### TO DO
Write out, word for word, the portion of the passage on housing and migration between "It need not" and "across the country.", inclusive.

===== SOURCE =====

While I have heard loud and clear the voices of those who want to protect our Greenbelt, I have also heard the voices of those angered by the fact that they have been priced out of their home town, or who are bringing their children up in inadequate, substandard accommodation in the private rented sector and have lost hope that they will ever afford to own their own home. In our efforts to preserve what is special and unique about Hitchin, the voices of this second group must not be silenced.

It need not be this way. Whilst inward migration in the UK is directed towards London, in the USA the population has moved away from cities such as New York, Chicago and Los Angeles and towards these new cities in the desert. And a quick look at real estate prices explains why. £150,000 can easily buy you a four bedroom, two bathroom detached property with land and mountain views in somewhere like St. George, Utah. Who wouldn’t want to swap their tiny New York apartment for that?

If we could reverse the direction of our inward migration, we could not only reduce the numbers of houses needed in North Hertfordshire, we could increase the quality of life across the country.

===== RECORDS SUPPLIED =====

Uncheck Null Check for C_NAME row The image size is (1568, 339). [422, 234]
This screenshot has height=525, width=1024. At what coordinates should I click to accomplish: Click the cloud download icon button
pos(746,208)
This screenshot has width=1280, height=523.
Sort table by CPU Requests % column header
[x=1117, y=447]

=====
===== RECORDS SUPPLIED =====

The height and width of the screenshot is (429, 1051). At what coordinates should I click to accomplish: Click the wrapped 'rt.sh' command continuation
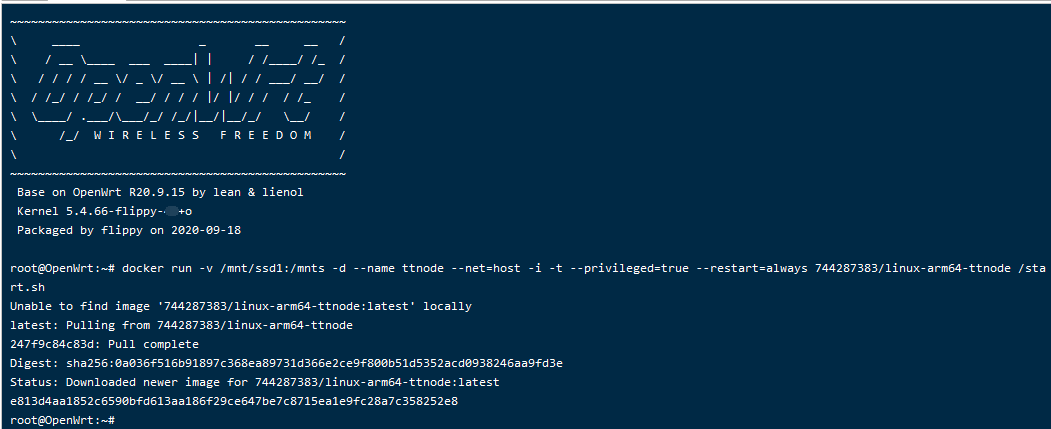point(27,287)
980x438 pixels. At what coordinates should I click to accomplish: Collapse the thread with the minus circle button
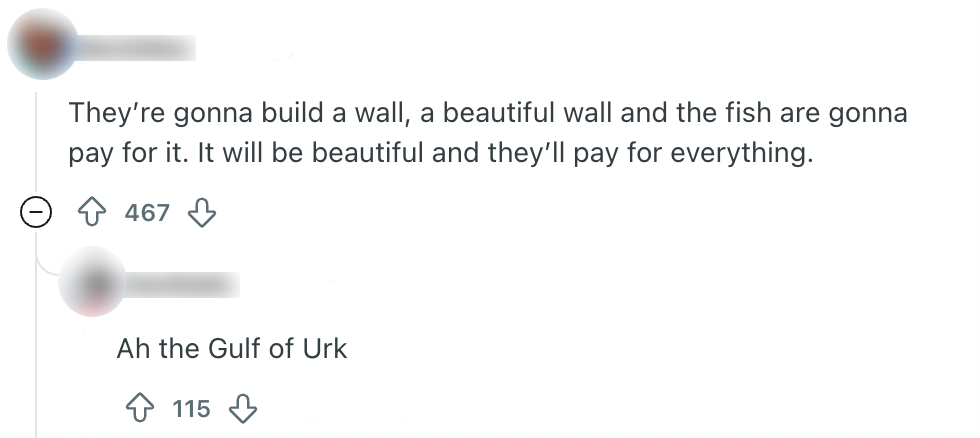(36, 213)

=====
===== RECORDS SUPPLIED =====

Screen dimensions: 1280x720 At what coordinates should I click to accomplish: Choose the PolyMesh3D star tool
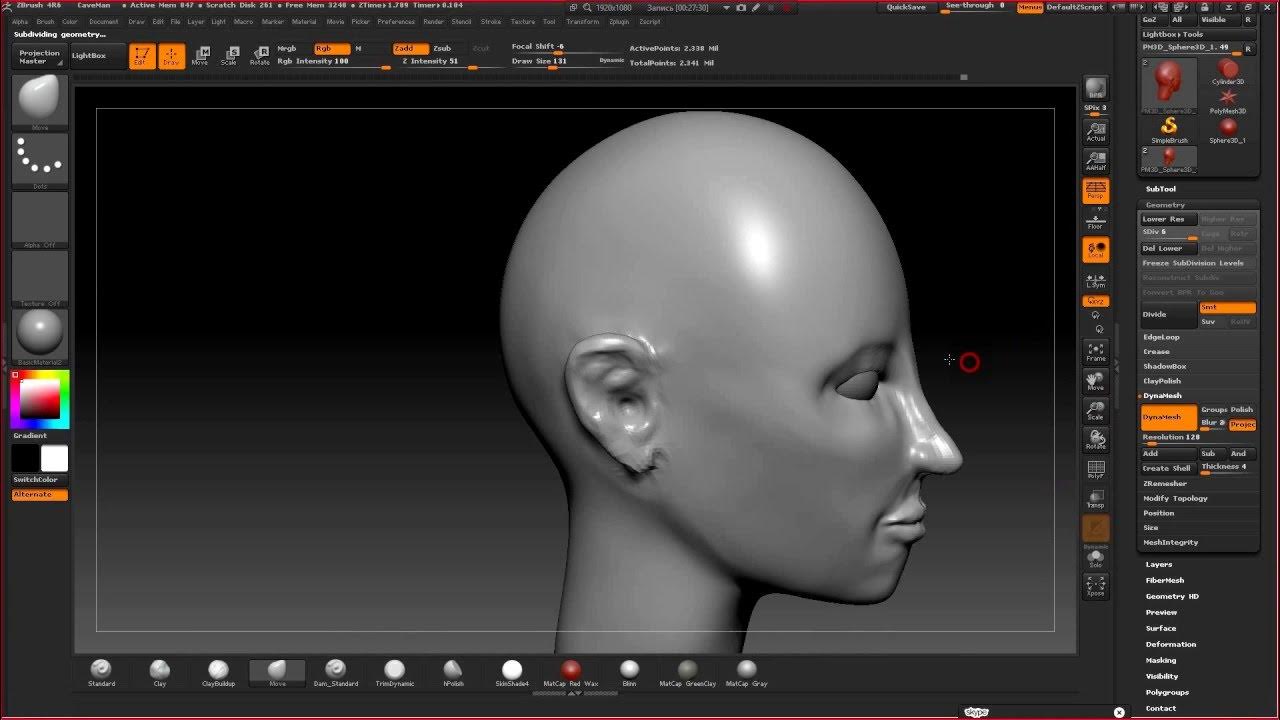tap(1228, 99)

=====

### TASK OUTPUT
It need not be this way. Whilst inward migration in the UK is directed towards London, in the USA the population has moved away from cities such as New York, Chicago and Los Angeles and towards these new cities in the desert. And a quick look at real estate prices explains why. £150,000 can easily buy you a four bedroom, two bathroom detached property with land and mountain views in somewhere like St. George, Utah. Who wouldn’t want to swap their tiny New York apartment for that?

If we could reverse the direction of our inward migration, we could not only reduce the numbers of houses needed in North Hertfordshire, we could increase the quality of life across the country.